| Compito da svolgere |
Per favore, riprendi il brano sulla chiesa di Sant'Urbano nel parco della Caffarella e proseguilo a partire dalla sua ultima frase.

ROMA, sabato, 21 luglio 2012 (ZENIT.org).- Comodità, raggiungibilità e pubblicità: sono questi i requisiti essenziali dei grandi circuiti turistici. Troppe volte monumenti o pezzi di storia raggiungono un numero elevato di visitatori solo perché ben rappresentati o perché al centro di percorsi culturali di grande rilievo. Non è dunque un caso che monumenti dalla straordinaria importanza storico-artistica siano spesso sconosciuti anche ai residenti o noti solo per ‘sentito dire’.

Uno degli esempi più evidenti è situato nel cuore del parco della Caffarella, immerso nella rigogliosa vegetazione della campagna romana e nel silenzio che solo la voce del passato può fornire. Percorrendo via Appia Pignatelli (lasciandosi alle spalle via Appia Antica) si giunge, dopo circa un chilometro, dinanzi ad una stradina nota come vicolo di Sant’Urbano. La chiesa, seminascosta dagli alberi, è situata su un terreno di proprietà privata, elemento non trascurabile per la piena fruizione turistica dell’edificio.

Come molti edifici cristiani già precedentemente analizzati, la chiesa di Sant’Urbano è stata costruita utilizzando la struttura di un precedente edificio di culto pagano, ma a differenza di altri contesti, l’antico edificio romano, attribuibile al culto di Cerere e Faustina, è praticamente intatto. Cerere era la divinità strettamente legata al mondo naturale, colei che donava agli uomini i frutti della terra, mentre Faustina, moglie di Antonino Pio, venne divinizzata dopo la sua morte avvenuta nel 140 o 141 d.C. Quando il tempio venne abbandonato, grazie al fatto di essere situato in una zona piuttosto isolata, non subì l’amaro destino di altri monumenti cittadini, feriti da saccheggi e distruzioni e si mantenne praticamente intatto fino al IX secolo quando venne trasformato in chiesa. Il tempio è un prostilo tetrastilo (possiede cioè un portico formato da quattro colonne in facciata), originariamente rialzato dal terreno mediante un podio raggiungibile attraverso una rampa di sette gradini, ancora esistente ma completamente interrato.

| Dati forniti |

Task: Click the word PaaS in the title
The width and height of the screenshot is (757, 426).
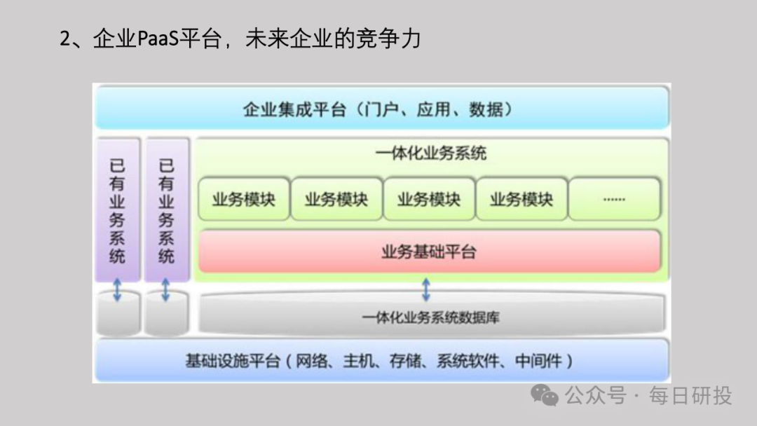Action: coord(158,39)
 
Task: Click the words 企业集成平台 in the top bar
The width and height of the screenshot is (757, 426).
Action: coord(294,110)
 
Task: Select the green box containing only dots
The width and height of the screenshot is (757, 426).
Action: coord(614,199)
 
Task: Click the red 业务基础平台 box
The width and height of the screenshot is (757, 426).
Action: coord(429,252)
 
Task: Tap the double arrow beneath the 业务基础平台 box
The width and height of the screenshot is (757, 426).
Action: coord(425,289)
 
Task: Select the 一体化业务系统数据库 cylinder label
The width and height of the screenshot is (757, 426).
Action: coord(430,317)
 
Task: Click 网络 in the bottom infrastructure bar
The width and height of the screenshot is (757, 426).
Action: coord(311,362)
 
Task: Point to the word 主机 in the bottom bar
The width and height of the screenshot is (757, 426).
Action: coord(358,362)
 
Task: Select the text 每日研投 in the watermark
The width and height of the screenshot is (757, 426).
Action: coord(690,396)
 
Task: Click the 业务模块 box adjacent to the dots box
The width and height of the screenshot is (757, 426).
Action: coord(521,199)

==

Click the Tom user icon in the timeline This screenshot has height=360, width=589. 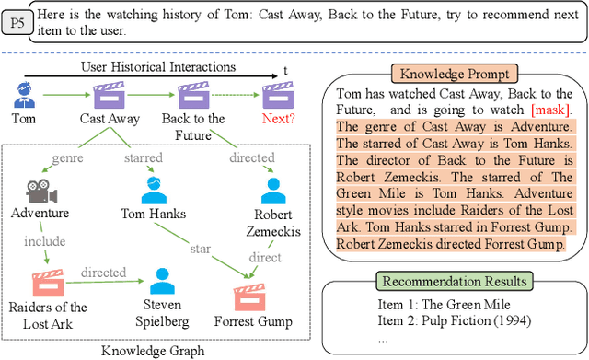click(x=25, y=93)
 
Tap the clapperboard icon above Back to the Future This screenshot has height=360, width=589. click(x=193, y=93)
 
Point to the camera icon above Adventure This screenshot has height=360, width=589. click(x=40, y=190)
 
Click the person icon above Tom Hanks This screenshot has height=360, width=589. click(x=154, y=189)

| Risposta al compito |
L’originale dislivello quindi risulta completamente azzerato e l’attuale accesso venne realizzato soltanto nel 1634 in seguito ad un violento terremoto che danneggiò il pronao rendendolo pericolante. Si decise quindi di tamponare gli intercolumni (lo spazio compreso tra una colonna e l’altra), dando alla facciata un chiaro gusto tipico delle chiese dell’epoca costruite tra il tardo manierismo e l’inizio dell’epoca barocca. Per l’occasione venne costruito il piccolo campanile a vela sulla sommità dell’edificio, si mise mano all’altare che era stato profanato e vennero restaurate le pitture altomedievali. Quest’ultimo intervento comportò modifiche radicali e gli affreschi subirono notevoli alterazioni a tal punto da rendere prezioso il lavoro voluto dal cardinale Francesco Barberini che li fece riprodurre con la tecnica dell’acquarello, attualmente conservati presso la Biblioteca Apostolica Vaticana.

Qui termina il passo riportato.